The cost for removeHelper
is the depth of the node being
removed, or in the case when this node has two children,
the depth of the node with smallest value in its right subtree.
Thus, in the worst case, the cost for any one of these operations is
the depth of the deepest node in the tree.
This is why it is desirable to keep BSTs
balanced, that is, with least possible
height.
If a binary tree is balanced, then the height for a tree of \(n\)
nodes is approximately \(\log n\).
However, if the tree is completely unbalanced, for example in the
shape of a linked list, then the height for a tree with \(n\)
nodes can be as great as \(n\).
Thus, a balanced BST will in the average case have operations costing
\(\Theta(\log n)\), while a badly unbalanced BST can have
operations in the worst case costing \(\Theta(n)\).

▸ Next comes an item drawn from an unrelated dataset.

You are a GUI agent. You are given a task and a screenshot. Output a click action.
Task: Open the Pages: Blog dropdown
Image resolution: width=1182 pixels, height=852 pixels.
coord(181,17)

Consider the situation where we construct a BST of \(n\) nodes
by inserting records one at a time.
If we are fortunate to have them arrive in an order that results in a
balanced tree (a “random” order is likely to be good
enough for this purpose), then each insertion will cost on average
\(\Theta(\log n)\), for a total cost of
\(\Theta(n \log n)\).
However, if the records are inserted in order of increasing value,
then the resulting tree will be a chain of height \(n\).
The cost of insertion in this case will be
\(\sum_{i=1}^{n} i = \Theta(n^2)\).
Traversing a BST costs \(\Theta(n)\) regardless of the shape of the tree. Each node is visited exactly once, and each child pointer is followed exactly once.
Below is an example traversal, named printHelper
.
It performs an inorder traversal on the BST to print the node keys, in
sorted order.
// An example inorder traversal.
// Prints all node keys, in sorted order.
void printHelper(Node node) {
if (node == null) return;
printHelper(node.left);
System.out.println(node.key);
printHelper(node.right);
}
@staticmethod
def print_helper(node):
"""An example inorder traversal.
Prints all node keys, in sorted order."""
if node is None: return
BSTMap.print_helper(node.left)
print(node.key)
BSTMap.print_helper(node.right)
While the BST is simple to implement and efficient when the tree is balanced, the possibility of its being unbalanced is a serious liability. There are techniques for organizing a BST to guarantee good performance. Two examples are the AVL tree and the splay tree. There also exist other types of search trees that are guaranteed to remain balanced, such as the 2-3 Tree.